OBJETIVO A: Resuma em duas frases o texto sobre a Missa.

TEXTO FORNECIDO:
---

É tão estranho quando, também a partir da linguagem corporal, sente-se o mecanicismo em que se está lá porque “faz parte”, “sempre foi assim”, “lá me levanto e lá me sento”, “lá repito as fórmulas”. Nós, cristãos, somos chamados a ser autênticos animadores e não meros executores do ritual, que em vez de ser algo de vida vai-se esvaziando em ritualismo, resumindo-se num “fazer coisas”. O ritual bem vivido ajuda a que todas as pessoas se sintam participantes da celebração. Vivendo em ritualismo, a beleza da celebração perde-se, tornando-se artificial e mecânica. Não é fazer da celebração da Missa um espectáculo ou uma “festarola" para ser “fixe, moderno e atrair”: cai-se também no ridículo. Trata-se de ajudar a que se esteja lá plenamente a celebrar a vida de Cristo em comunidade. Às vezes basta começar por relaxar os ombros e respirar calmamente, permitindo trazer a vida, tal qual ela é, para a celebração. O que oferecemos como “fruto da terra, da vinha, e do trabalho humano” é, segundo a nossa fé, transformado em Cristo, que não é um executor, mas o animador por excelência. Essa nossa oferta é toda a vida, com as suas alegrias e esperanças, dores e angústias, para que Cristo possa dar-nos a graça que mais necessitamos para melhor vivermos a nossa relação com Deus e com quem nos envolve. Uma das grandes tentações é a de que apenas se vá à Missa em momentos pontuais e, quando se personaliza ainda mais, nos que estão carregados de dores e angústias, descurando os de felicidade. Todos, mas todos os momentos são de celebrar com Cristo. A Missa é encontro que nos permite participar da vida de Deus. 

Há uns anos, numa sessão de Formação Humana e Espiritual, pedi ajuda ao grupo. Sem filtros, ou seja, a partir das entranhas, pedi-lhes que me falassem de Deus e da Igreja. O que achavam, o que sentiam, se lhes era indiferente, fossem crentes ou não. Houve respostas muito interessantes. Uma delas, pela forma tão sincera com que foi dita, deu-me bastante que pensar: “Deixei de ir à Missa quando já não me obrigavam. Acho que nessa altura até tinha deixado de acreditar em Deus. Um dia, depois de muito tempo sem ir, entrei numa Igreja. A Missa estava a começar. Decidi ficar todo o tempo. Fui comungar e vivi a presença de Deus. Tive vontade de voltar.” Perguntei-lhe se tinha consciência do que é que a fez voltar. Respondeu: “Não sei. Mas, senti que foi a partir de uma decisão minha e não de uma imposição.”

---

DADOS DA TAREFA:
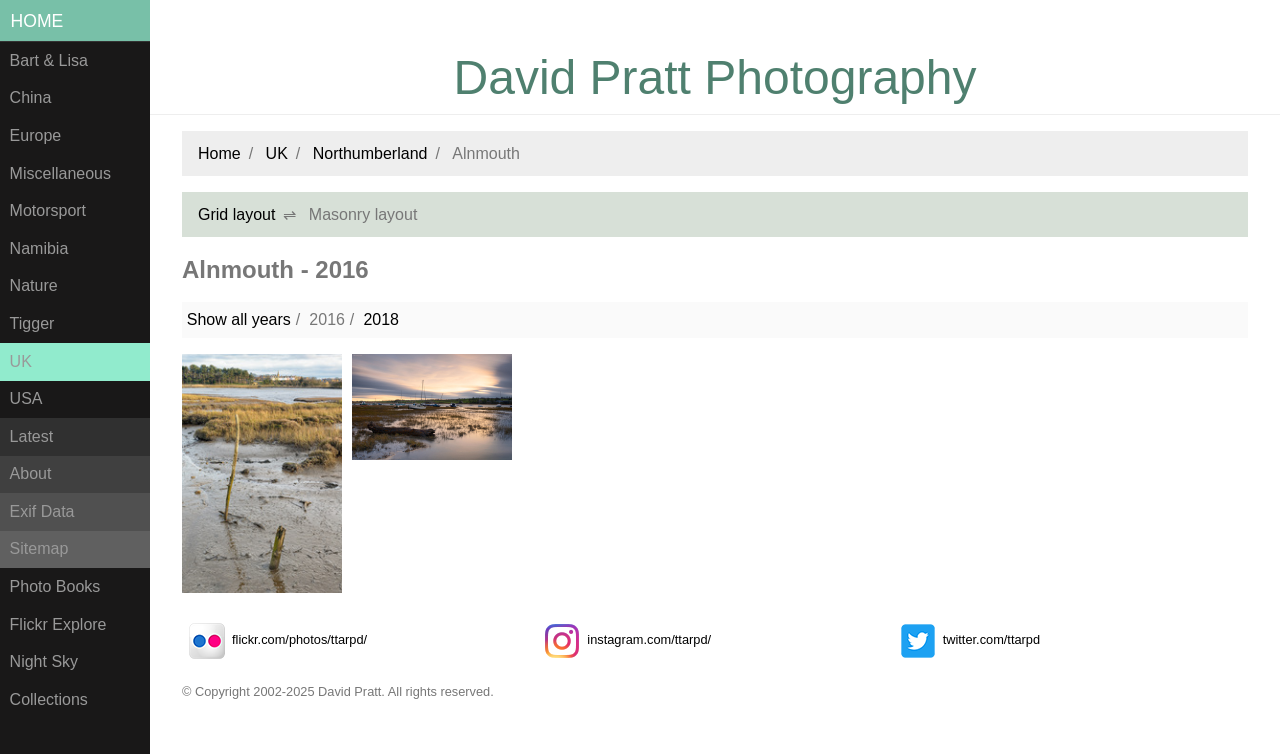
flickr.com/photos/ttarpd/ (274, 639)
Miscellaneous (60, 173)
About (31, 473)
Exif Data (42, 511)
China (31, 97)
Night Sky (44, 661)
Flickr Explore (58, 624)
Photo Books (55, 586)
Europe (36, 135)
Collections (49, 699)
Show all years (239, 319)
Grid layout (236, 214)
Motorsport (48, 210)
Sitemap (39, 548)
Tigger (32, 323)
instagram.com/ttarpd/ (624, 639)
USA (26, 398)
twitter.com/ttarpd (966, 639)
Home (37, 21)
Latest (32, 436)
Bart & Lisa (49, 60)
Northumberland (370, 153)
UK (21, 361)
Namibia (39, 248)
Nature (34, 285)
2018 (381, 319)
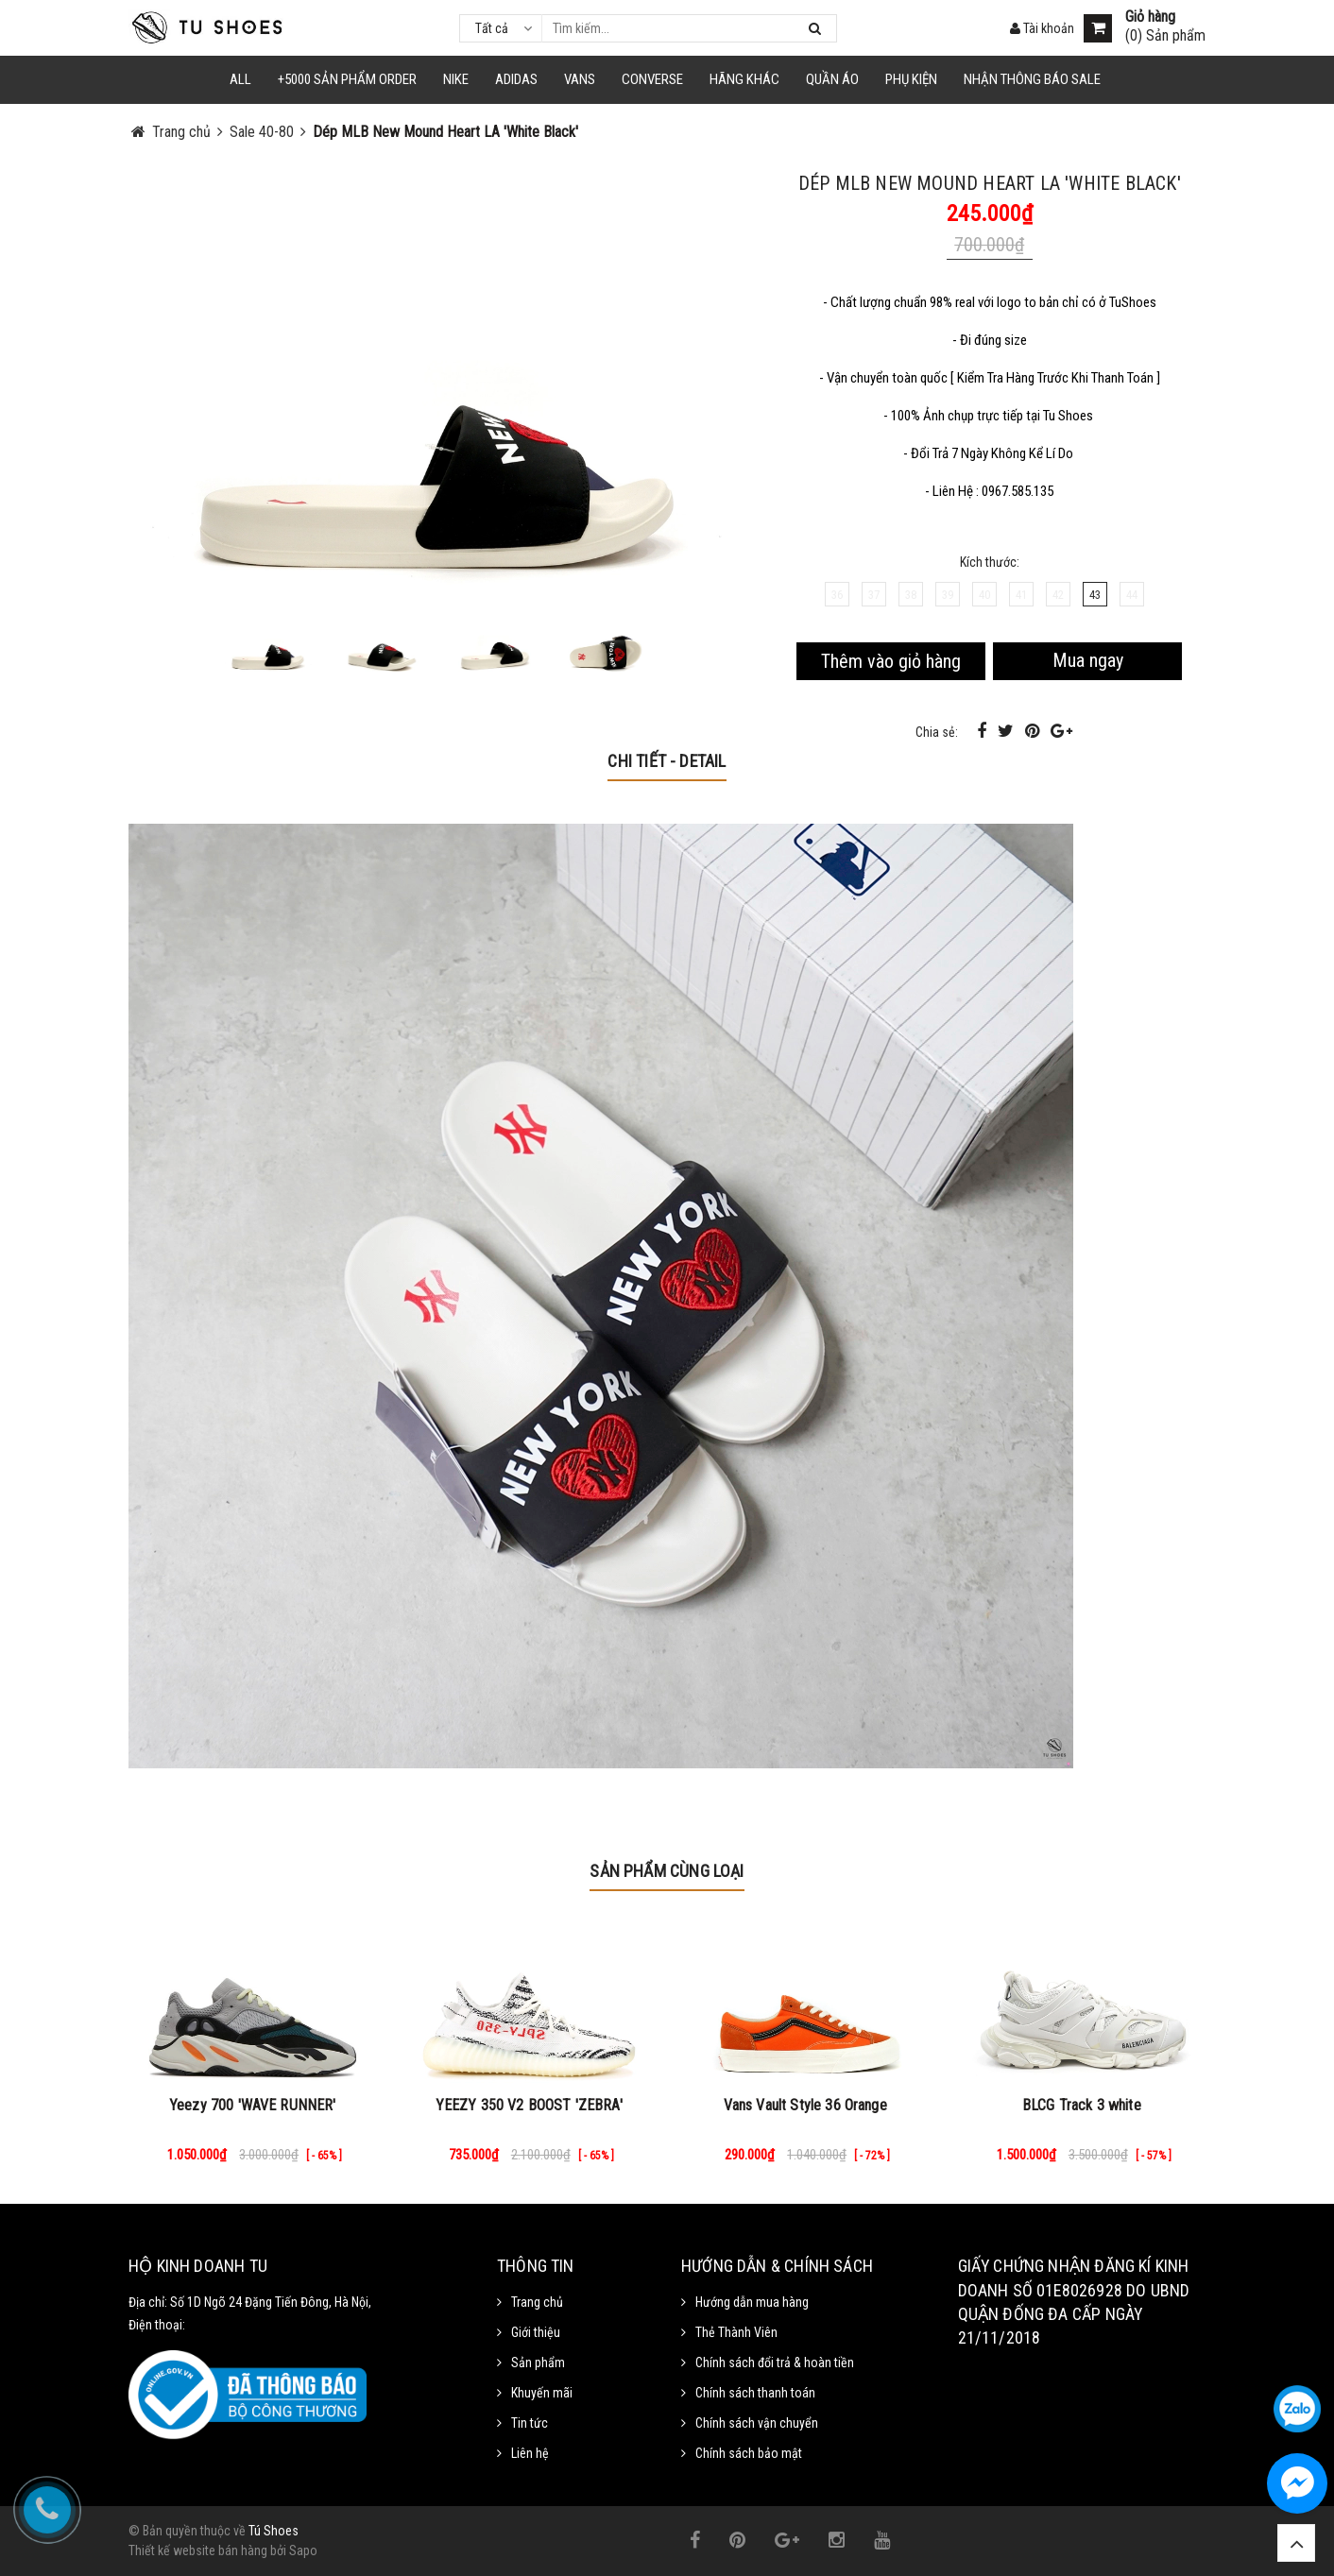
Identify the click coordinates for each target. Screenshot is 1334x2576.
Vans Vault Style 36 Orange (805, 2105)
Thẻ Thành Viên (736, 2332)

---

OBJETIVO B: Reescreva como lista numerada as linhas de dados, começando pela que contém "Sitemap (39, 548)" e seguindo até ao fim das linhas de dados. Deixe as imagens fora da resposta.

RESULTADO A: O texto pede aos cristãos que vivam a Missa como autênticos animadores e não como meros executores de um ritual mecânico, sem a transformar num espetáculo, e que tragam para a celebração toda a vida, com as suas alegrias e dores. Relata ainda o testemunho de uma pessoa que deixou de ir à Missa quando já não a obrigavam, sentiu a presença de Deus ao comungar e teve vontade de voltar por decisão sua.

RESULTADO B:
1. Sitemap (39, 548)
2. Tigger (32, 323)
3. instagram.com/ttarpd/ (624, 639)
4. USA (26, 398)
5. twitter.com/ttarpd (966, 639)
6. Home (37, 21)
7. Latest (32, 436)
8. Bart & Lisa (49, 60)
9. Northumberland (370, 153)
10. UK (21, 361)
11. Namibia (39, 248)
12. Nature (34, 285)
13. 2018 (381, 319)
14. Identify the click coordinates for each target. Screenshot is 1334x2576.
15. Vans Vault Style 36 Orange (805, 2105)
16. Thẻ Thành Viên (736, 2332)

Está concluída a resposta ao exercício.